* _What is needed_
Skipping all pictures, print exactly the lines below from the one with "Task: Click the" through the final line.

* _Records supplied_
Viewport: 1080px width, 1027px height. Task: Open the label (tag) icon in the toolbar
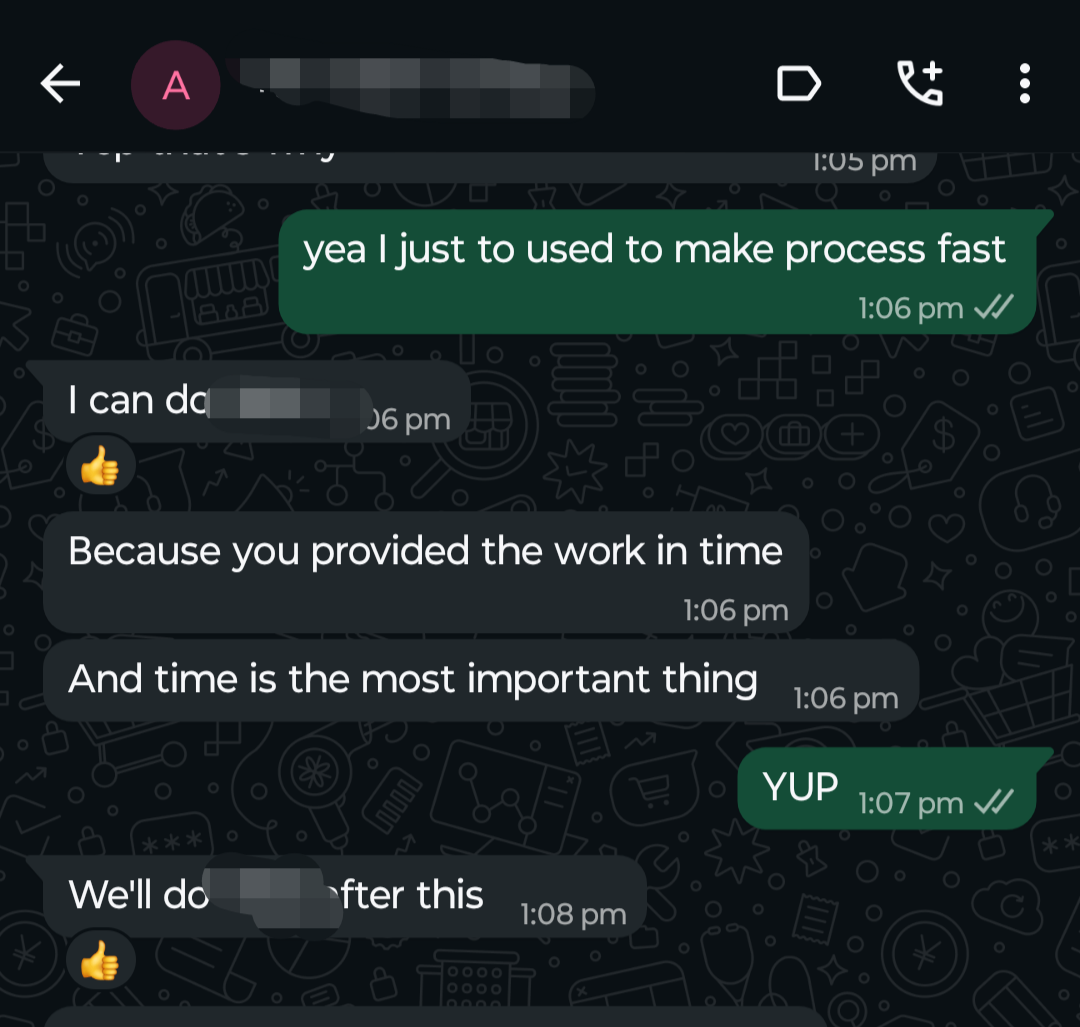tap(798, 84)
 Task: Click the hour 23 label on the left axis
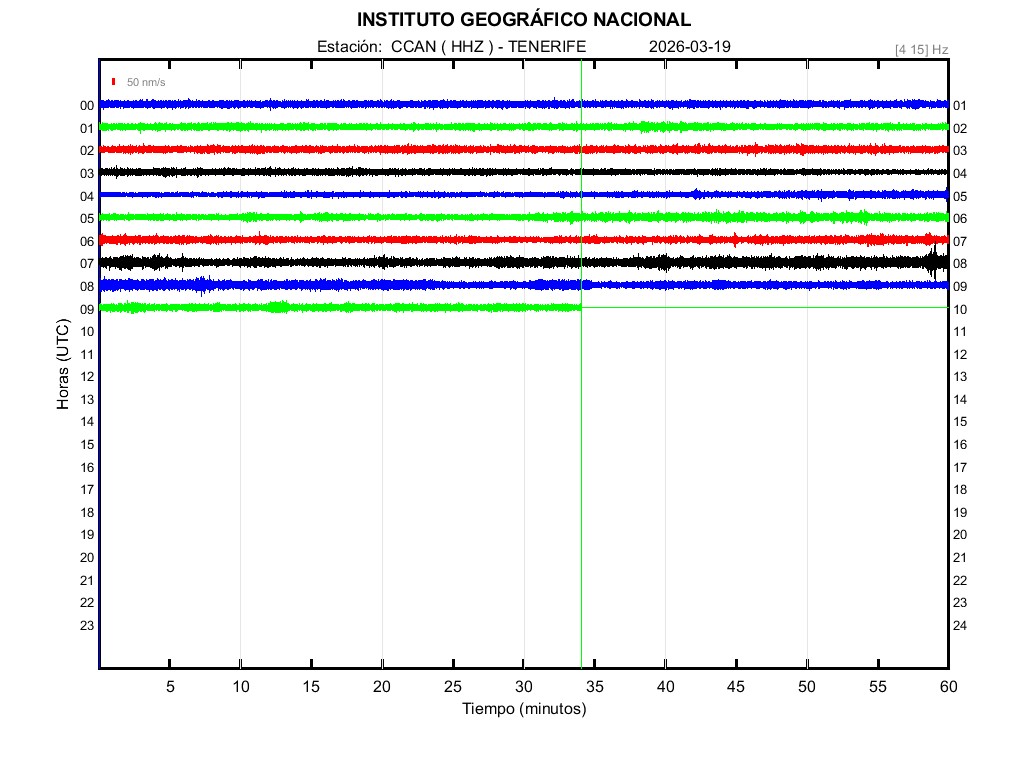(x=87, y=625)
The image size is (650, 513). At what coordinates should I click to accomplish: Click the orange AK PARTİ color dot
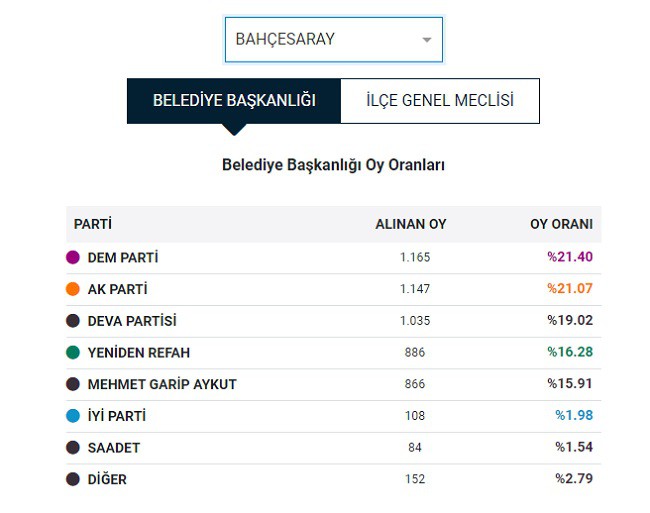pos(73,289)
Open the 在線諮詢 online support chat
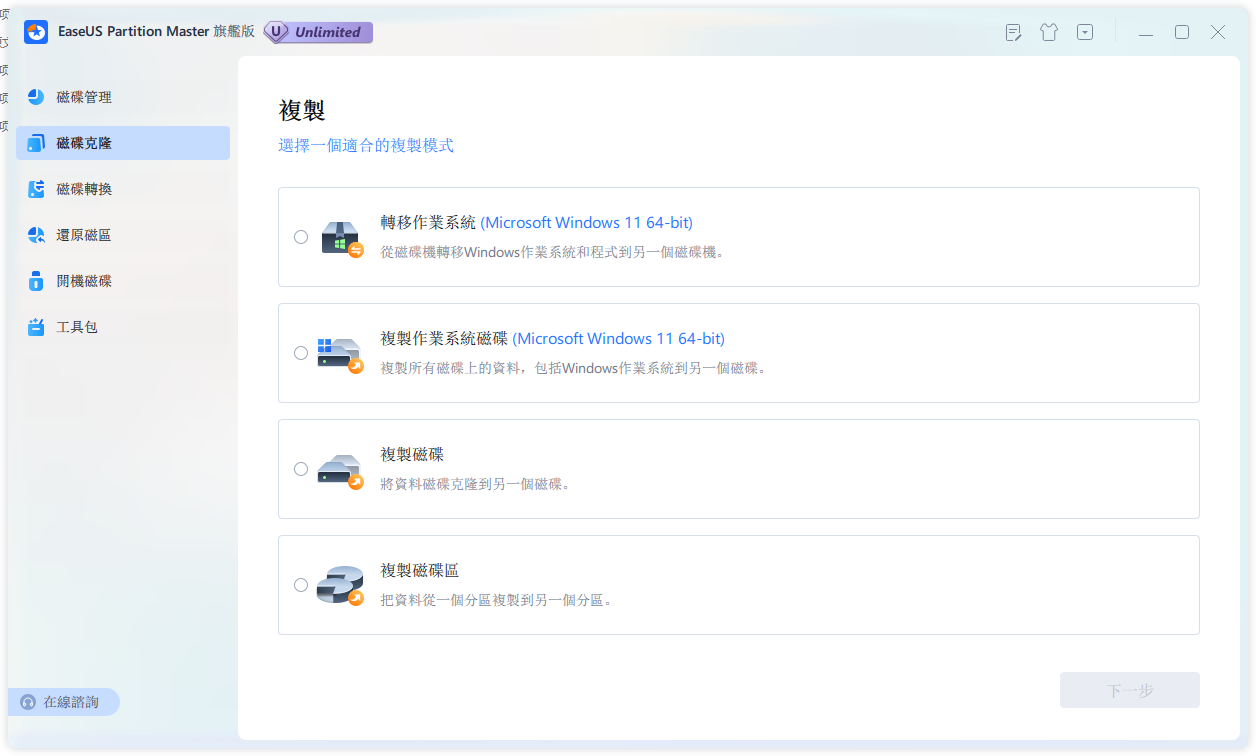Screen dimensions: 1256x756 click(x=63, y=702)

* _Output for this task_
 Task: Click the hour 23 label on the left axis
(x=87, y=625)
The image size is (650, 513). At what coordinates should I click to accomplish: Click the orange AK PARTİ color dot
pos(73,289)
Open the 在線諮詢 online support chat
Screen dimensions: 1256x756 click(x=63, y=702)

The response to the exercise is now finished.